The spirit is strong, but the body is weak…

2/24/16

I’m trying to continue to be strong and positive, however in the last month it is getting harder for me remain this way the more I see Jackson become weak in his legs.   I question if the Zoledronate is working and I can’t seem to get clear answers from our oncologist re: outcome measures, except that we’ll see improvement in his pain management.  He’s supposed to get his 3rd IV next Saturday and I’m questioning whether or not to proceed with this course of treatment.  What’s the alternative’s? – Nothing at this point.

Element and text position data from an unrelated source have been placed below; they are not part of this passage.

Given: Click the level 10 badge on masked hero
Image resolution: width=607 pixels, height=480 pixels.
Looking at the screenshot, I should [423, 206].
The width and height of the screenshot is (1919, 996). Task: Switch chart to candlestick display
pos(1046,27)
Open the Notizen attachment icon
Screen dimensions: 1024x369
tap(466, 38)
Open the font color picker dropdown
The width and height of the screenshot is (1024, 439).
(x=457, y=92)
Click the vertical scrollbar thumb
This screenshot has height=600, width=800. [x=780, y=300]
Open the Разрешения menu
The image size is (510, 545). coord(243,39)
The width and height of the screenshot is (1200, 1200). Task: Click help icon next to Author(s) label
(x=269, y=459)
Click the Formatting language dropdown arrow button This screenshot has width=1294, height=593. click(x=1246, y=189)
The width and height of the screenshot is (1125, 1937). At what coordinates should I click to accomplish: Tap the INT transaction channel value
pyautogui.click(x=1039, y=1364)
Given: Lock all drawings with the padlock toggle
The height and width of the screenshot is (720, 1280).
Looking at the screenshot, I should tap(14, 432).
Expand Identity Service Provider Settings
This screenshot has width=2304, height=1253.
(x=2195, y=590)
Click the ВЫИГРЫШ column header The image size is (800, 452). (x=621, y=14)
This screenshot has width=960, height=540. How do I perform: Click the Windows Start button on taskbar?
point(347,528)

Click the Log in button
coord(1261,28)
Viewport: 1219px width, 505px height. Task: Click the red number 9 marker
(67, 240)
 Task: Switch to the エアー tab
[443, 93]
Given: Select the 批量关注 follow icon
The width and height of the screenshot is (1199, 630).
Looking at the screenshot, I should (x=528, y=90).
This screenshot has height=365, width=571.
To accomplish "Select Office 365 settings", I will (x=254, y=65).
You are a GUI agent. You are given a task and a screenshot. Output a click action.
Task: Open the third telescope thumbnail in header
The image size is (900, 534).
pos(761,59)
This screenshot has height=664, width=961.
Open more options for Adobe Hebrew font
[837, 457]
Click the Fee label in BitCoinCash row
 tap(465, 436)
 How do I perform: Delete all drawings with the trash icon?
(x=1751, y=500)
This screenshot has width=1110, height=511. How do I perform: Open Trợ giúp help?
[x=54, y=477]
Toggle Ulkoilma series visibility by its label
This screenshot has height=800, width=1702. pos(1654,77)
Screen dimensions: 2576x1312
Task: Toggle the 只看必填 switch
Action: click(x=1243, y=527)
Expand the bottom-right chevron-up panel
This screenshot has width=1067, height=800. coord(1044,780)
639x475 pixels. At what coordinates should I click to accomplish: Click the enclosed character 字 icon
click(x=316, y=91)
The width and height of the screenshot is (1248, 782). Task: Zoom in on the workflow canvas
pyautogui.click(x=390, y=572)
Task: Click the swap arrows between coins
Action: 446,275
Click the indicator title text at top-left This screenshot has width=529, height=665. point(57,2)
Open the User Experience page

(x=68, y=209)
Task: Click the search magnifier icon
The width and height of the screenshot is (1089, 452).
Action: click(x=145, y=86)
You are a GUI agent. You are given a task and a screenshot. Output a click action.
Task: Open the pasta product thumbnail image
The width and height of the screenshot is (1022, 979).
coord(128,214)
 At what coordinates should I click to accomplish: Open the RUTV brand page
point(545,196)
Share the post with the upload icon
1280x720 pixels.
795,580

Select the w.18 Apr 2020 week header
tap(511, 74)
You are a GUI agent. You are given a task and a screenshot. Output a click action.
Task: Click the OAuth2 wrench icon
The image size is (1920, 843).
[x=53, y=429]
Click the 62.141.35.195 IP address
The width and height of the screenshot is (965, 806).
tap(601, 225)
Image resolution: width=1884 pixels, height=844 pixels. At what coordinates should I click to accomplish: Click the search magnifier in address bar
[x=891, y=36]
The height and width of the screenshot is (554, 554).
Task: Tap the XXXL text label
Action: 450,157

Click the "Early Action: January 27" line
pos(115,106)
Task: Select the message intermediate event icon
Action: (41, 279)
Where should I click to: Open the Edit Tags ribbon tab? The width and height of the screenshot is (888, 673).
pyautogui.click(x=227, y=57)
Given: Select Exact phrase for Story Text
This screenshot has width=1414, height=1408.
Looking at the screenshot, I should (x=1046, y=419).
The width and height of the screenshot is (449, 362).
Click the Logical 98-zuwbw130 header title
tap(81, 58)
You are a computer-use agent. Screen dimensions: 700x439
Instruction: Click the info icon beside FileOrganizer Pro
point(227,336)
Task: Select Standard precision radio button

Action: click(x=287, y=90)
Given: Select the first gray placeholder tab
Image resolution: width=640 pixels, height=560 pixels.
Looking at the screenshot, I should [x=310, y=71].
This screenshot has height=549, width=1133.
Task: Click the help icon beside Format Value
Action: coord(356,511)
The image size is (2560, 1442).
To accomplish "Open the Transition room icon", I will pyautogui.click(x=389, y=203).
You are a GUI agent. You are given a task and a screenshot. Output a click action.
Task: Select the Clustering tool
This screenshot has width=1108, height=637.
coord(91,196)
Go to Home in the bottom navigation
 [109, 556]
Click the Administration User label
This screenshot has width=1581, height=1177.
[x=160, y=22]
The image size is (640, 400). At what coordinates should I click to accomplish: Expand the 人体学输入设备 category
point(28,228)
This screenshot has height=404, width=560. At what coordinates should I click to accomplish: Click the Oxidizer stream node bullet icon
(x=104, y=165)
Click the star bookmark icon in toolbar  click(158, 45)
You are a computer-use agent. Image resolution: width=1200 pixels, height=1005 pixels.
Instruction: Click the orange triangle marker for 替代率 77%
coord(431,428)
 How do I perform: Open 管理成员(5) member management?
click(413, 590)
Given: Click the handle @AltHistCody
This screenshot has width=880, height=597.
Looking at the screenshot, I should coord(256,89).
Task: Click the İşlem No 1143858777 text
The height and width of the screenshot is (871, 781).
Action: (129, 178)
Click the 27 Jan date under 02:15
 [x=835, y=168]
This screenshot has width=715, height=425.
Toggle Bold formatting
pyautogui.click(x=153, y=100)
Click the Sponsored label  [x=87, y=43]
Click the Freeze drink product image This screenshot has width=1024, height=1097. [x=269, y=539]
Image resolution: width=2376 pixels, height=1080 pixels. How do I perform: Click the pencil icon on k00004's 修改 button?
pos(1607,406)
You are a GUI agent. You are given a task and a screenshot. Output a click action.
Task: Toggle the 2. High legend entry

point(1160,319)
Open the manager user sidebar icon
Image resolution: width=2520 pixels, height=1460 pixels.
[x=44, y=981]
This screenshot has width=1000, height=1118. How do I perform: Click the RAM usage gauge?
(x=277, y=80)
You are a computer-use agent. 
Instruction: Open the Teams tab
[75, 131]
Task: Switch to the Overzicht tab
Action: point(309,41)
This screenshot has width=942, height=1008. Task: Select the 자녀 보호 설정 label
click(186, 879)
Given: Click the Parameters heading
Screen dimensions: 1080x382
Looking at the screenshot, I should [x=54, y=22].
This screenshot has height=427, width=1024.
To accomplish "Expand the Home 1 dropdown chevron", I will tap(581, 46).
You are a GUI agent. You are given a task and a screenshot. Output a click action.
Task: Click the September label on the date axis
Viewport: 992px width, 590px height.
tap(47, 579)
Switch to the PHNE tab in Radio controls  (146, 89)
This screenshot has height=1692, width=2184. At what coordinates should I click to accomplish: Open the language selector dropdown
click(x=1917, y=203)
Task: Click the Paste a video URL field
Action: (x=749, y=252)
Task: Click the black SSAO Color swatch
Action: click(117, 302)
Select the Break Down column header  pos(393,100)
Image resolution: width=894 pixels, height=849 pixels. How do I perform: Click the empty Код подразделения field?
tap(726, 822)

His right front leg which is supposedly where the cancer has spread to is getting more lame by the day and it seems he’s lost a lot of muscle mass, making it hard for him to walk on it.  The leg almost appears lifeless at times and he seems to just use it to for balance when trying to walk on his 2 left legs.  Also, his only back leg is getting lame now too and at times seems to give out on him, so he just sits down and waits for me to help him up with his harness. Thank God for the harness, I don’t know what I would do without it, even though my lower back is definitely paying the price for helping Jackson in/out of the car and up/down the stairs it has been a godsend in this process. He seems to be tolerating the pain med’s which is good, but I wonder if they are enough and if he is in pain.  I know in the past he’s been a stoic boy not wanting me to see that he is in pain and I know the tell-tale signs of pain, but still I’m not convinced he’s in more pain.  Is this bad of me to try to convince myself otherwise?

I know I’m doing this for him (continuing forward with treatment options) and obviously for me too, but at what cost and at what point do I decide enough is enough?  My vet told me about a month ago when I thought the time had come that I would know…he’d stop eating and other bodily functions would stop working…so I know we aren’t there yet!  Jackson’s appetite is better now than before he had cancer and he’s alert sitting in the yard and chewing sticks all examples of living life.  However, most days are spent sleeping on his bed as he continues to adjust his posture and position throughout the day to get comfortable. I’m still bringing him to work most days and have to help him up/down the stairs, but he seems to enjoy being with me, next to me and just being.

How much is he continuing on for me?  I hate the idea of losing him and so I continue to have these thoughts a couple time a week and I continue to talk to him asking him to show me a sign that tells me he’s going to be ok and all of this is ok too.